JOB:
Please answer these questions from the Garvey's Ghost text below:
(a) Which label first released the album, and under what catalog number?
(b) Which two engineers fashioned the album?
(c) On what date did Hip-O Records release the remastered album?

Garvey's Ghost is the fourth album by the reggae artist Burning Spear, released in 1976 on Island Records, ILPS 9382. Each track is a dub version of its correspondent song on his third album, Marcus Garvey.

Content
This album was fashioned by Island Record engineers John Burns and Dick Cuthell in their Hammersmith studio. It features prominently the backing musicians, whom Lindo named The Black Disciples band, assembled from members of the session group The Soul Syndicate and Bob Marley's touring band, The Wailers.

On July 27, 2010, this album was remastered and released by Universal's Hip-O Records reissue imprint in tandem with the original Marcus Garvey LP on one compact disc.

Track listing
All tracks written by Winston Rodney and Phillip Fullwood except as indicated.

GIVEN RECORDS:

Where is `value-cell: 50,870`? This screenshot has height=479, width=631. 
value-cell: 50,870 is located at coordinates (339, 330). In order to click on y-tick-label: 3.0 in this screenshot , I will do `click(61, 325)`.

---

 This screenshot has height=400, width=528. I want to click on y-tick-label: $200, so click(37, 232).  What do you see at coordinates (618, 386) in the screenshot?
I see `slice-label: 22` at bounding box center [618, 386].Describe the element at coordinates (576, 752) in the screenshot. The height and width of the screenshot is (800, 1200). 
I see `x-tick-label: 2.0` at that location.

RESPONSE TO THE TASK:
(a) Island Records, ILPS 9382
(b) John Burns and Dick Cuthell
(c) July 27, 2010